Culture

Mourad Merzouki: «Je ne sais pas combien de temps il faut pour obtenir la reconnaissance»

Temps de lecture : 9 min

Nous avons soumis le directeur du Centre chorégraphique de Créteil, qui a lancé le premier festival consacré au hip-hop, Kalypso, au jeu de l'entretien tablette, où les questions sont remplacées par des vidéos, images, photos, dessins...

«Compagnie Pokemon Crew», présentée au Festival Kalypso/ © Didier Michalet
«Compagnie Pokemon Crew», présentée au Festival Kalypso/ © Didier Michalet

Mourad Merzouki est l’un des deux seuls chorégraphes hip-hop à diriger un centre chorégraphique national (CCN) en France. Kader Attou, son ami d’enfance avec qui il a commencé le hip-hop à Saint-Priest, près de Lyon, est à la tête de celui de La Rochelle. Lui, de celui de Créteil. Il y a instauré cette année le festival Kalypso, consacré à cette danse née il y a 40 ans, et depuis en évolution constante.

La première édition se déroule jusqu’au 30 novembre et met en scène près d’une trentaine de chorégraphes de tous âges et toutes générations. A cette occasion, Mourad Merzouki a accordé à Slate un entretien tablette, où les questions sont remplacées par des vidéos, images, photos et dessins.

Cette première édition du festival met l’accent sur le brassage qui est au cœur du hip-hop, danse hybride qui s’est construite sur une série d’influences revendiquées. Certaines chorégraphies jouent avec le rock (Mickaël Le Mer) la poésie arabe (Fouad Boussouf), d’autres rapports au corps comme la boxe, ou la musique classique (Merzouki).

«Le hip-hop est une culture née de croisements. Aux Etats-Unis, les afro-américains qui l’ont lancé se nourrissaient de leur histoire avec l’Afrique et de leur histoire avec les Etats-Unis. Ils s’inspiraient pour le rap des conteurs de villages africains, avec ce rythme très saccadé, les jeux de mots, les rimes.

Dans les années 40, certains mouvements qu’on retrouve aujourd’hui dans le hip-hop existaient déjà, nous les avons intégrés. Dans les années 50 ou 60 aussi. On s’est nourris du brassage multi-ethnique de ces cent dernières années.

Et ce brassage continue aujourd’hui: moi-même j’ai appris un hip-hop venu des Etats-Unis, bousculé par notre propre histoire, celle de l’Afrique du nord et de la France, qui a apporté une dimension nouvelle.

Aujourd’hui, on le mélange à d’autres choses. Le classique, par exemple, depuis une dizaine d’années. Cette musique-là apporte une autre dimension au hip-hop: tu regardes les choses d’une autre façon. Le même danseur, le même mouvement, tu lui mets du breakbeat derrière ou de la musique classique, ce que tu vas voir n’a rien à voir.

CONSIGNE ÉCRITE: Poursuivez l'entretien avec Mourad Merzouki sur le hip-hop à la suite de sa dernière phrase.

ENTRÉES FOURNIES:
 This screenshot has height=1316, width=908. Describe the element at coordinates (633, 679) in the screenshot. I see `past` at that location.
--
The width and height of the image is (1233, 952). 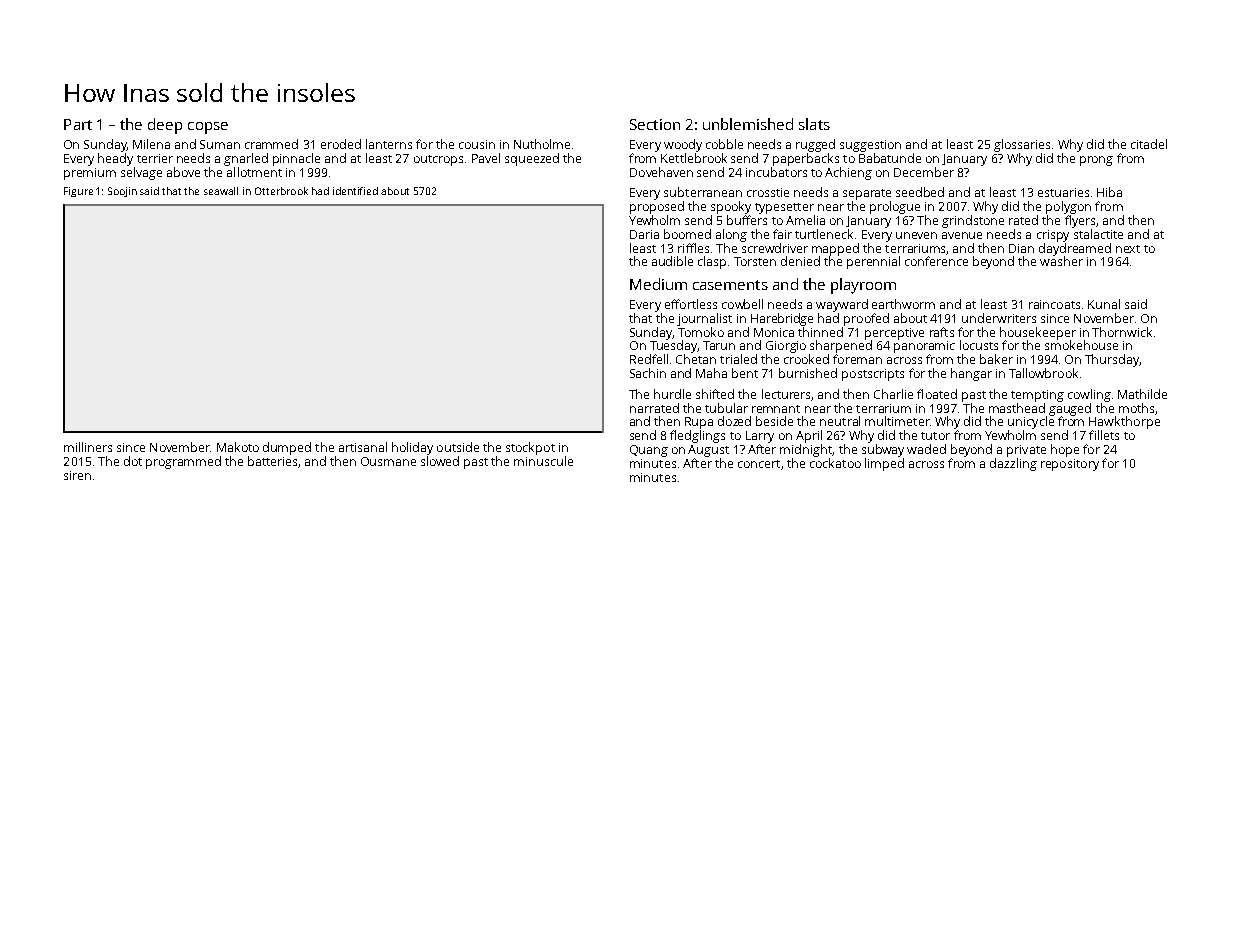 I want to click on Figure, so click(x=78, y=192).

RÉPONSE ATTENDUE:
Le hip-hop reste un langage commun mais nourri de sensibilités différentes. Il ne faut pas le réduire à une culture de rue.»

Quand le hip-hop a commencé à pénétrer les théâtres, les institutions, et à ne plus se circonscrire exclusivement aux banlieues, beaucoup ont crié à la récupération, comme l’évoque ce reportage de France 3 en 2006, alors que la «culture hip-hop» était invitée au Grand Palais.

«Le hip-hop, au départ, est né pour exprimer un certain malaise. Au delà de l’aspect artistique, il y avait une volonté d’être contre l’autre, d’affronter les institutions, l’ordre établi, tout ce qui nous avait amené à être dans la situation où nous étions, en banlieue, défavorisés.

C’est pour ça qu’il existe un sentiment de malaise qui perdure quand le hip-hop va dans les théâtres, les lieux culturels: les institutions justement. On a peur d’une trahison.

Mais moi, je me sens toujours défendre des choses, je me sens toujours revendiquer, affronter, essayer d’exister. L’état d’esprit du hip-hop je l’ai toujours. J’ai 40 ans, si je faisais toujours ce que je faisais quand j’avais 15 ans, récupérer un carton derrière une boucherie pour aller tourner sur la tête dans le hall de mon immeuble, on n'aurait pas franchement avancé.

Travailler dans un théâtre me permet d’aller plus loin dans ma démarche artistique, d’avoir une scénographie, de travailler avec des lumières. Je ne le vis pas comme une récupération mais comme une évolution de cet art.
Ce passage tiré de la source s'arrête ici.